Transistor-level timing analyzers eliminate the need for predefined cell libraries by decomposing circuits into channel-connected components and automatically computing the delay of each component. Such channel connected components are non-intersecting groups of transistors which are connected by source and drain terminals to one another and to supply and ground nets, or connections. Each channel connect component can be analyzed independently to compute the worst case delays from each input to each output for both rising and falling signals.
In the traditional transistor-level static timing analysis approach, each pull-up and pull-down path in a clock network is treated independently. Therefore, when a traditional approach is used to evaluate a delay in a clock driver circuit with parallel drivers, the delays will be overestimated by a factor which is proportional to the number of parallel drivers. An amount of time in which the delay and signal transition times are overestimated is generally by a factor proportional to a number of parallel drivers. For example, in a network which is driven by eight identical parallel inverters, the delay will be overestimated by a factor of eight.
::::::
__Exercises__:
[A] For each statement, say whether it agrees with the passage on transistor-level timing analysis. Answer yes or no, and quote the words of the passage that decide it.
(i) Channel-connected components can share transistors with one another.
(ii) The traditional approach handles each pull-up and pull-down path in a clock network independently.
(iii) In a network driven by eight identical parallel inverters, the delay is underestimated.
[B] Extend the passage on transistor-level timing analysis, picking up after its final sentence.
The records that come next are separate material and have no connection to the passage on transistor-level timing analysis.
::::::
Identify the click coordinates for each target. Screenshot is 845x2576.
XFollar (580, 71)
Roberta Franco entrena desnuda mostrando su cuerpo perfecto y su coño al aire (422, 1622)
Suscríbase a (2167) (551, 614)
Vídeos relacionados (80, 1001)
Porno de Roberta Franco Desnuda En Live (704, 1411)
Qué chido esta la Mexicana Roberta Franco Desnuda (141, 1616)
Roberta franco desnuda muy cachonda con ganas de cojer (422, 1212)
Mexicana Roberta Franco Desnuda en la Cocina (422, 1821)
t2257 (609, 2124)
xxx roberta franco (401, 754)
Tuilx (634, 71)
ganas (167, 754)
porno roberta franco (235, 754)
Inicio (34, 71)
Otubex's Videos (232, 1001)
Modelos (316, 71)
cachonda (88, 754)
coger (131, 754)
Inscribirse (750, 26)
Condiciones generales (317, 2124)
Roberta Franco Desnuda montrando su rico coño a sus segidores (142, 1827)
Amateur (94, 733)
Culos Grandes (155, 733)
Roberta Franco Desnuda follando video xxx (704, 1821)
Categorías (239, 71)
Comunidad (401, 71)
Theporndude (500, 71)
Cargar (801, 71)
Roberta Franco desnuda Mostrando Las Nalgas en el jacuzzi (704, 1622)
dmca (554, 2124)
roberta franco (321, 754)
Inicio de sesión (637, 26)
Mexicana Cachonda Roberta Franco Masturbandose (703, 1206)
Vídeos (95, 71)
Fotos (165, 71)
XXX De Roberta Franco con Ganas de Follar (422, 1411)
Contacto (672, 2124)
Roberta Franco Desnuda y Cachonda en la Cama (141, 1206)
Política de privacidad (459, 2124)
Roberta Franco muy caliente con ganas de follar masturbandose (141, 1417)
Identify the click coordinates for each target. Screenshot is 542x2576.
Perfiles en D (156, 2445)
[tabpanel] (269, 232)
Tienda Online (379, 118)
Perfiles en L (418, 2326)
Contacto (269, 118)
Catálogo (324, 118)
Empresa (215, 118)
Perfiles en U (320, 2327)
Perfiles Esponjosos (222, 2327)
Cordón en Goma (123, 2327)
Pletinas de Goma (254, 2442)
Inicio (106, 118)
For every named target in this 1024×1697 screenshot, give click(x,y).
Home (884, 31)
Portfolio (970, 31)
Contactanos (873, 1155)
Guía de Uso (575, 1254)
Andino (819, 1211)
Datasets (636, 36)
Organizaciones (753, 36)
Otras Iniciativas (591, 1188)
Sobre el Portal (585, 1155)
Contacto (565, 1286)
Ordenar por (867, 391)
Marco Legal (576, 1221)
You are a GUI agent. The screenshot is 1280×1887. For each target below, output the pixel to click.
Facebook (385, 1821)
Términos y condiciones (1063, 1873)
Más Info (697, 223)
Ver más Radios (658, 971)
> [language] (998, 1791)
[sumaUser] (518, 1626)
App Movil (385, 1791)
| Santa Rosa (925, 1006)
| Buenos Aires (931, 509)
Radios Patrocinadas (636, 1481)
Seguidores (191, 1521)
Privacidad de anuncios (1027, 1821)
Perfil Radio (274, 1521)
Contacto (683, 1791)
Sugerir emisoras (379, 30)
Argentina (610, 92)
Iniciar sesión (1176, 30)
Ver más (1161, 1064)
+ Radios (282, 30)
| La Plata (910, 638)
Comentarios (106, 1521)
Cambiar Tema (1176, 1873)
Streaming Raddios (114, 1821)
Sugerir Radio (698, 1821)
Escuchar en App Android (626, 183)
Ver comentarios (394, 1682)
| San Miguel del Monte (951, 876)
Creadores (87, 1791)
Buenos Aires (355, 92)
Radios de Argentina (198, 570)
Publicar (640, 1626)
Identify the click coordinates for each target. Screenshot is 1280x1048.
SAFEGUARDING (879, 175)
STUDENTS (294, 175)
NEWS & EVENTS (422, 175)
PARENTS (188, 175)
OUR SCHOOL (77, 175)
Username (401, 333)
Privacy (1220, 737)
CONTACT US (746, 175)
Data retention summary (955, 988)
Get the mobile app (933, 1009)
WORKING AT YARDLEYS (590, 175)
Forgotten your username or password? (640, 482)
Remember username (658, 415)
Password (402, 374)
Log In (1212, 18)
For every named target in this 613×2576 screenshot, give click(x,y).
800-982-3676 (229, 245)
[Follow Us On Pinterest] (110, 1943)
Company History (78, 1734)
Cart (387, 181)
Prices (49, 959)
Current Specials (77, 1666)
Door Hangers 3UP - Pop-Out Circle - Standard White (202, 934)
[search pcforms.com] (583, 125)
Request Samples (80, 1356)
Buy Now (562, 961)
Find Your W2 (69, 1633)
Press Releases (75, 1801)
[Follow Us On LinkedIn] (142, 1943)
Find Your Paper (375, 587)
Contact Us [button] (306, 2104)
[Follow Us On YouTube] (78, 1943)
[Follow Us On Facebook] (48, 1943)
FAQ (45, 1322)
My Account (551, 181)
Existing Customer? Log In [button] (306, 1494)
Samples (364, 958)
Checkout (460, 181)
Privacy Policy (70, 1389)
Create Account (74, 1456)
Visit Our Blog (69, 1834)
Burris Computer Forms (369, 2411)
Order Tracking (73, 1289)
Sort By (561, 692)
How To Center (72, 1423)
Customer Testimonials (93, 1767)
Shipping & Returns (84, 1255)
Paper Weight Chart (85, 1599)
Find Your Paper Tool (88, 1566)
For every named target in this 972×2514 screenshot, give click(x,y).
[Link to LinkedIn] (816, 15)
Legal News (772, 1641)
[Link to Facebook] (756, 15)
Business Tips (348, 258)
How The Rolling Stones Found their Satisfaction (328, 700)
::::::
__Task results__:
[A]
(i) No: "non-intersecting groups of transistors"
(ii) Yes: "each pull-up and pull-down path in a clock network is treated independently"
(iii) No: "the delay will be overestimated by a factor of eight"

[B]
A typical clock driver circuit is illustrated in FIG. 5. In clock driver circuit 500 of FIG. 5, a clock input signal is buffered through a "tree" of inverters and reconverge in a single grid which is driven by a large number of parallel inverters. This grid may be distributed directly to latches and dynamic logic circuitry or buffered again through another grid to another set of parallel inverters.
Details of prior art delay calculation techniques for transistor-level circuits are well-known to those with skill in the art. For additional information, refer to "Timing Analysis and Performance Improvement of MOS VLSI Designs," by Jouppi, IEEE Transactions on Computer-Aided Design, Vol. 6, No. 4 (1987), and "Crystal: A Timing Analyzer for NMOS VLSI Circuits," by Ousterhout, Proc. 3rd Cal. Tech. VLSI Conf., Computer Science Press, pp. 57-69 (1983), each of which is incorporated herein by reference.